9La première partie traite du logement et du travail, qui sont les éléments déterminants dans la manière dont l’expérience du confinement a été vécue par les individus, et dans la production d’inégalités, d’après les auteurs. Dans le premier chapitre, intitulé « Qui est resté, qui est parti ? », P. Mercklé revient sur un leitmotiv véhiculé par les médias, évoqué supra : l’enquête montre que les personnes ayant quitté leur logement pour vivre la période de confinement ailleurs ne sont pas majoritairement de riches citadins. Ce sont principalement des étudiants qui ont déménagé de leur logement universitaire pour rentrer chez leurs parents. Le phénomène concerne environ les deux tiers des 18-24 ans, tandis qu’il reste minime dans les autres classes d’âge. Les jeunes, surtout les étudiants, sont les premiers à avoir été concernés par le chamboulement des prémices du premier confinement.
10Dans le deuxième chapitre, Lydie Launay et M. Grossetti se proposent de répondre à la question suivante : « “Rester chez soi” : comment le confinement a-t-il été vécu selon les conditions de logement ? ». En fonction de la nature du logement – maison individuelle, immeuble, immeuble dans une cité – et de sa localisation, l’expérience du confinement a été ressentie de manière contrastée. L’insalubrité, le bruit, les incivilités, les tensions familiales ont été soulignés par les personnes vivant en immeuble et dans de grands ensembles. Les habitants de maisons individuelles ont moins fait état de ces éléments, et ont précisé dans les commentaires qu’ils s’estimaient « chanceux » d’être dans cette situation. L’accès à un extérieur a été décrit tout particulièrement comme un privilège : il s’agit là d’un effet de l’enquête, que souligne P. Mercklé dans le webinaire cité supra, à savoir la prise de conscience chez l’enquêté de sa position relative dans la hiérarchie des privilèges et des situations. En cochant les cases du questionnaire, l’enquêté prend connaissance de l’ensemble des items et évalue où il se situe dans l’espace social. C’est la notion de « misère de position », évoquée par Pierre Bourdieu. Le troisième chapitre est proposé par Guillaume Favre et Lydie Launay : « Le confinement a-t-il changé les relations de voisinage ? ». Il entend analyser les effets du confinement sur cette « sociabilité par défaut », pour évaluer si ces liens se renforcent ou se distendent.

*****

Activité: Recopiez l'extrait à partir de « 9La première partie » et jusqu'à « du premier confinement. », en substituant « urbains » à « citadins ».

*****

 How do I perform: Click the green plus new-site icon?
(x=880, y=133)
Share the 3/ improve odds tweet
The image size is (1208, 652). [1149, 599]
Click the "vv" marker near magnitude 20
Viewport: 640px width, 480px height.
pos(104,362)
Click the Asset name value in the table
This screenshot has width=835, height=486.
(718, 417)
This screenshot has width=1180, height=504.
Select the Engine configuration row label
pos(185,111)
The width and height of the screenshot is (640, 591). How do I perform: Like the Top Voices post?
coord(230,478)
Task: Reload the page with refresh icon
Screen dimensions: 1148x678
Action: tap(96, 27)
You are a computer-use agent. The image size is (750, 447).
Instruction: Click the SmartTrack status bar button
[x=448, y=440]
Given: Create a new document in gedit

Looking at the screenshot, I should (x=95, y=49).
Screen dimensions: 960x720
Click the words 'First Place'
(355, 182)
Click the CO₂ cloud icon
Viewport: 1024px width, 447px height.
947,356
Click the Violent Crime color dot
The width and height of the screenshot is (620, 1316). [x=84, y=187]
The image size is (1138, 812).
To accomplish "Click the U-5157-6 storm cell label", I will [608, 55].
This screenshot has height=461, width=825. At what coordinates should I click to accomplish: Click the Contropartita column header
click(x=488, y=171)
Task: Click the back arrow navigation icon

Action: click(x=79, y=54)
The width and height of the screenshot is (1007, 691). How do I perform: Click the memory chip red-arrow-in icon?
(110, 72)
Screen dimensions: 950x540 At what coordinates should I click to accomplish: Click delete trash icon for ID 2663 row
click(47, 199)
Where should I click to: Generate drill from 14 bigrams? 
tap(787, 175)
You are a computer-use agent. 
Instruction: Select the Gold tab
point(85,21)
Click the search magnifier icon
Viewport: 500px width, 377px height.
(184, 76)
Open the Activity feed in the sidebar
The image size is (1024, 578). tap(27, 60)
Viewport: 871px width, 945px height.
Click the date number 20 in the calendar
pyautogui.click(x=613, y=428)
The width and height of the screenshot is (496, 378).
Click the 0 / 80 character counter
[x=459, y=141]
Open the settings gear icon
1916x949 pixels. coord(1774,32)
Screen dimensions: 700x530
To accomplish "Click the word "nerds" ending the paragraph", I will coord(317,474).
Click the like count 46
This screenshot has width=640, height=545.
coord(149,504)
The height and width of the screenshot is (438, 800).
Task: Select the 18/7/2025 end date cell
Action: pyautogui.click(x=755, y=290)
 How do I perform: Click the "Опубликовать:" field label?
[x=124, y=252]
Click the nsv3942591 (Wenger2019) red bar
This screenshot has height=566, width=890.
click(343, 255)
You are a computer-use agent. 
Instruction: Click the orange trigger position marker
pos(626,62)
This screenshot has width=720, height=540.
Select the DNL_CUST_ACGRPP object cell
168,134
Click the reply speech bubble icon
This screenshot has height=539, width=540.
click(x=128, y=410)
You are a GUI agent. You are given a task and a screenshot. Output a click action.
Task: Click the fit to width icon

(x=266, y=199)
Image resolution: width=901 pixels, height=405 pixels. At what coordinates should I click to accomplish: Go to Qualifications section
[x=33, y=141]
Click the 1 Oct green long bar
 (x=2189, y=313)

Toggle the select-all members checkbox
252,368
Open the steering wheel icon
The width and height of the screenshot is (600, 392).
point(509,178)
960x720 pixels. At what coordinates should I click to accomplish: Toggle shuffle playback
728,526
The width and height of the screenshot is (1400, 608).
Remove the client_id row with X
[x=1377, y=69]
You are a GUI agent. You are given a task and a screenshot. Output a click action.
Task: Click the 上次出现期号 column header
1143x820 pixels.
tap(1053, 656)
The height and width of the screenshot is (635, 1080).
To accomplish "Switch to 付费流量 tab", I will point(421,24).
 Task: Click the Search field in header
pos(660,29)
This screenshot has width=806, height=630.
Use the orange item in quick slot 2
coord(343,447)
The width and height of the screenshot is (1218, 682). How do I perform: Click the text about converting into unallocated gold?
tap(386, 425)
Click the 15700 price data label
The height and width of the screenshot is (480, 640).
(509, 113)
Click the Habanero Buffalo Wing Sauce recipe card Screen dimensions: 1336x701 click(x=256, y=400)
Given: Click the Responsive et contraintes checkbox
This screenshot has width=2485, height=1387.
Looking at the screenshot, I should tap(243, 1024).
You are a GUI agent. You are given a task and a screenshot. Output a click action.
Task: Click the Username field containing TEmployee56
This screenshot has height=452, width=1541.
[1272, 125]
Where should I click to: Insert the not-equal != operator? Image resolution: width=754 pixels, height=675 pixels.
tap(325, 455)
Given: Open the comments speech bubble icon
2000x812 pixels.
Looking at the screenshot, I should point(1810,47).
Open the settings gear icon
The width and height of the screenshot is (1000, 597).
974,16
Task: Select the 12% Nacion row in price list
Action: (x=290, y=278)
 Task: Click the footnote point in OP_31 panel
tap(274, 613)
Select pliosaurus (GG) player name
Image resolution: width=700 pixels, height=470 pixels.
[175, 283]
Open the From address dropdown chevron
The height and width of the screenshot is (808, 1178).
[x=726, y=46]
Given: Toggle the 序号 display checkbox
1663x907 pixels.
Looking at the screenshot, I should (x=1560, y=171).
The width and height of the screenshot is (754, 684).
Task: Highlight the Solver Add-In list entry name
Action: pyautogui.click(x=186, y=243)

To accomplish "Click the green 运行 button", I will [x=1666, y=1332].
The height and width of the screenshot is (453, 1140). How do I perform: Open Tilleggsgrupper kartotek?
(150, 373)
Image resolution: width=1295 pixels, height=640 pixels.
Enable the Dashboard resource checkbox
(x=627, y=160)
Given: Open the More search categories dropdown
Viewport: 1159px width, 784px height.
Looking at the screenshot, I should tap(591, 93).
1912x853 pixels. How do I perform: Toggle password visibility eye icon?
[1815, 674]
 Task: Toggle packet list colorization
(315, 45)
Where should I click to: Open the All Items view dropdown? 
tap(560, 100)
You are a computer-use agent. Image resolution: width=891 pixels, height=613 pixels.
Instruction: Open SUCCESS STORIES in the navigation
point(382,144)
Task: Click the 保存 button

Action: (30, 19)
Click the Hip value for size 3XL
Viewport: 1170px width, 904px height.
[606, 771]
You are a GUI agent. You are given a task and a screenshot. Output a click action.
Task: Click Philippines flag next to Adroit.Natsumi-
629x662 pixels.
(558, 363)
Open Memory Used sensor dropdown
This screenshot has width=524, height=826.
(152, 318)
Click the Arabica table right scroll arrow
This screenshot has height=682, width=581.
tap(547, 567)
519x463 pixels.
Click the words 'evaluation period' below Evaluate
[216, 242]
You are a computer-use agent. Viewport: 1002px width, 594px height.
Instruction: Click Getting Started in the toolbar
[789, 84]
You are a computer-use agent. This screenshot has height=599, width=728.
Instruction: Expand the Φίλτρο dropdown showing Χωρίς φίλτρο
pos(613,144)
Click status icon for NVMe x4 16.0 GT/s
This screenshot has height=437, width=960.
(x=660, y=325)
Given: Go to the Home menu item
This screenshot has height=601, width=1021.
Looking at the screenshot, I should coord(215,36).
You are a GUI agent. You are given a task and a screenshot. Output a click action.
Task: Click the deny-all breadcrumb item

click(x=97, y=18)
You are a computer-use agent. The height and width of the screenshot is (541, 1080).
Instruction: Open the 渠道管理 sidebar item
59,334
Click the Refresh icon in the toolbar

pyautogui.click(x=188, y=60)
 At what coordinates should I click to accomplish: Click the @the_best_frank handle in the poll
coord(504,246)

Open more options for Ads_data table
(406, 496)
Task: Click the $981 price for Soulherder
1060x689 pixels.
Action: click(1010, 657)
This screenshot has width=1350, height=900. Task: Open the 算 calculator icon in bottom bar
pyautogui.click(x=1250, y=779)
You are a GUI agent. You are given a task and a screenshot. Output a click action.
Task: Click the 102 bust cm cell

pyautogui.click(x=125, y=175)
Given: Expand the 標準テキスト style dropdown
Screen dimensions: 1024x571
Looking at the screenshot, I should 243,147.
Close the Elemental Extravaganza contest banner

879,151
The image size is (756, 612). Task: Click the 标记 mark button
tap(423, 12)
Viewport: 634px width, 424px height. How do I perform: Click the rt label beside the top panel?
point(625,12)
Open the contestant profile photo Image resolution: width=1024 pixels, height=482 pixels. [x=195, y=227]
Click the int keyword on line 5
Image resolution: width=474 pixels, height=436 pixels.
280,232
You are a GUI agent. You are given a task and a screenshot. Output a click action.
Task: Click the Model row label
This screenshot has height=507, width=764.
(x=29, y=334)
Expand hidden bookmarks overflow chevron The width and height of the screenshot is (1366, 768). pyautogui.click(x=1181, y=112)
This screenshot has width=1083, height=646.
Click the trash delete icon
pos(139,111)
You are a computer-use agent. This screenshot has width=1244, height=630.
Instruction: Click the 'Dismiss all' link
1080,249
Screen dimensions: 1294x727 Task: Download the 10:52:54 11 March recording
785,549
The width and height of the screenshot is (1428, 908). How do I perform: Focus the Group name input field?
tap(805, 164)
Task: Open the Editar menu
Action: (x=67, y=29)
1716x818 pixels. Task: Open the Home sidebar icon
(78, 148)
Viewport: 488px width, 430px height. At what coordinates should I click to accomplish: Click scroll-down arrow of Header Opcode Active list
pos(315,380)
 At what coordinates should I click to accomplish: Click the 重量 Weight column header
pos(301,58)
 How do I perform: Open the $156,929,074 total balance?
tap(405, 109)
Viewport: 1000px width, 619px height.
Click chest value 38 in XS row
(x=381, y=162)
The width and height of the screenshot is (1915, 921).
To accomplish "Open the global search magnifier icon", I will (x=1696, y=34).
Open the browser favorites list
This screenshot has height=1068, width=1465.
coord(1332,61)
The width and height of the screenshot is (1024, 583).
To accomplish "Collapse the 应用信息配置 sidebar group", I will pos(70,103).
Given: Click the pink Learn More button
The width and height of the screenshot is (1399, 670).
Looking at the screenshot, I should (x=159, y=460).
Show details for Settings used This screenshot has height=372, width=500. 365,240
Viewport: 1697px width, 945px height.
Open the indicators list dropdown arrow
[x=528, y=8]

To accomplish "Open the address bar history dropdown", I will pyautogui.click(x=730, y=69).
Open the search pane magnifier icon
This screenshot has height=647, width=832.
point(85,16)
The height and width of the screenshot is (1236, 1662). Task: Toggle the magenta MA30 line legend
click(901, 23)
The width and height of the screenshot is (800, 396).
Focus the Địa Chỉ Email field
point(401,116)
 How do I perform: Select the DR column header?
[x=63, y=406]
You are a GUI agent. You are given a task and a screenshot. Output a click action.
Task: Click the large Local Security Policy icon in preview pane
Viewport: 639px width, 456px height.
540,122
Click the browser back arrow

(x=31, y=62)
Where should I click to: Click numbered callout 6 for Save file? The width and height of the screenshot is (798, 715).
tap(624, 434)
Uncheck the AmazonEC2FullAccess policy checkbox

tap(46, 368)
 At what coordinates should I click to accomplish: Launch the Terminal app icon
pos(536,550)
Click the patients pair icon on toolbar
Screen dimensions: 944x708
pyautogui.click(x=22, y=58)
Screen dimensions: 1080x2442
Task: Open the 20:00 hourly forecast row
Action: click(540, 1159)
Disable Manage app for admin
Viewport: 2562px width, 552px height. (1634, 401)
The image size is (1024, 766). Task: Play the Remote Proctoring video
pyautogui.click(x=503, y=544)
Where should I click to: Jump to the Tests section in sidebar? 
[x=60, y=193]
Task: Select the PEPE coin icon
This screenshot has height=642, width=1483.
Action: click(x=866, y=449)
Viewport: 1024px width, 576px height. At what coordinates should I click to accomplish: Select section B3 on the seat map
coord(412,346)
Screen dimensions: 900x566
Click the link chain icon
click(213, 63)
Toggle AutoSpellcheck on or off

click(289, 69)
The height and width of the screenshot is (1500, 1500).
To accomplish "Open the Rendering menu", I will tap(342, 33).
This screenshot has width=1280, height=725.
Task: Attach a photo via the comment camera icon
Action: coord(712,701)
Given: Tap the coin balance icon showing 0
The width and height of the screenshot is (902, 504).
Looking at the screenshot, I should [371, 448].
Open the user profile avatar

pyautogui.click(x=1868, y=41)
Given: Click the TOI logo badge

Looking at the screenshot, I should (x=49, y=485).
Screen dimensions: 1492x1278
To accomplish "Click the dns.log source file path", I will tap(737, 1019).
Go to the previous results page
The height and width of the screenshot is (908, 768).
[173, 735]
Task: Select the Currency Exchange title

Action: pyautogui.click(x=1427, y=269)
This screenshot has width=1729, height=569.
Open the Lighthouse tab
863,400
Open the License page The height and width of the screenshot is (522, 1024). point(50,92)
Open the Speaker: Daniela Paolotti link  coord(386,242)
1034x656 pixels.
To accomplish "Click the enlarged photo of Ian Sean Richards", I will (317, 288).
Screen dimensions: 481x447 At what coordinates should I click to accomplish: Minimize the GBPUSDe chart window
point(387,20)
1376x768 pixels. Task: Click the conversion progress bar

*****

Réponse rédigée:
9La première partie traite du logement et du travail, qui sont les éléments déterminants dans la manière dont l’expérience du confinement a été vécue par les individus, et dans la production d’inégalités, d’après les auteurs. Dans le premier chapitre, intitulé « Qui est resté, qui est parti ? », P. Mercklé revient sur un leitmotiv véhiculé par les médias, évoqué supra : l’enquête montre que les personnes ayant quitté leur logement pour vivre la période de confinement ailleurs ne sont pas majoritairement de riches urbains. Ce sont principalement des étudiants qui ont déménagé de leur logement universitaire pour rentrer chez leurs parents. Le phénomène concerne environ les deux tiers des 18-24 ans, tandis qu’il reste minime dans les autres classes d’âge. Les jeunes, surtout les étudiants, sont les premiers à avoir été concernés par le chamboulement des prémices du premier confinement.